BEGIN Source data

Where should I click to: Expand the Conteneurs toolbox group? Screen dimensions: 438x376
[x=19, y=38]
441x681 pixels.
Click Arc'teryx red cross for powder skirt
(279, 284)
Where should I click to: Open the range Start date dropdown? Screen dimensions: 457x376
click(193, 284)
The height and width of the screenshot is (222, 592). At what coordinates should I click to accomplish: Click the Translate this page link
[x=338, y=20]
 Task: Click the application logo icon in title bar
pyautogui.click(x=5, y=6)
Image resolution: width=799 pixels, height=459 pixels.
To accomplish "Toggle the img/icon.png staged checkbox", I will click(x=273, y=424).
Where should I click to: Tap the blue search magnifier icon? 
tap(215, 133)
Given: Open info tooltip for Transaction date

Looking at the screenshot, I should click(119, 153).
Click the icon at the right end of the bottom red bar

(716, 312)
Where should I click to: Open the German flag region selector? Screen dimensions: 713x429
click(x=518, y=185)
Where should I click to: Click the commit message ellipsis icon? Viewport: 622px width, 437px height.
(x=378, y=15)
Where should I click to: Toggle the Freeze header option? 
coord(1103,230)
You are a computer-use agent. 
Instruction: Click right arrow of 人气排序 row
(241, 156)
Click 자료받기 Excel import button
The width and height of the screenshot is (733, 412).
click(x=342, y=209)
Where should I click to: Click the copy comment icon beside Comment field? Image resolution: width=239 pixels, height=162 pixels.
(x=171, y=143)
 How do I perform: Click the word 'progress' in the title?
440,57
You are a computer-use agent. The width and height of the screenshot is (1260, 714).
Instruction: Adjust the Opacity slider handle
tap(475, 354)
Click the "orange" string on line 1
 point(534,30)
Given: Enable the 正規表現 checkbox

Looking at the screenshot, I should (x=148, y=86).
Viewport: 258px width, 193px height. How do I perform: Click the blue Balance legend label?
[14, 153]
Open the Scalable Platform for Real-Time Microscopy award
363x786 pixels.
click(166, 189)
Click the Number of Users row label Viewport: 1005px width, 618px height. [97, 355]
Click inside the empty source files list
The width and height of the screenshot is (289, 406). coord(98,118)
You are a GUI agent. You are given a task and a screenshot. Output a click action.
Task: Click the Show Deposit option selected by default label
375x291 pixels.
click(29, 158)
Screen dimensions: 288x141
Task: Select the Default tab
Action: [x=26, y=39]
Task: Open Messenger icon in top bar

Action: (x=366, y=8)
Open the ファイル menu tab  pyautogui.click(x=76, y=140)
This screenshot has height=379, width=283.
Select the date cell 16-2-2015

END Source data

Task: For every line of the material above that contains the word "computer", show the line.

Exercise output:
You are a computer-use agent. 
You are a computer-use agent. The width and height of the screenshot is (1260, 714).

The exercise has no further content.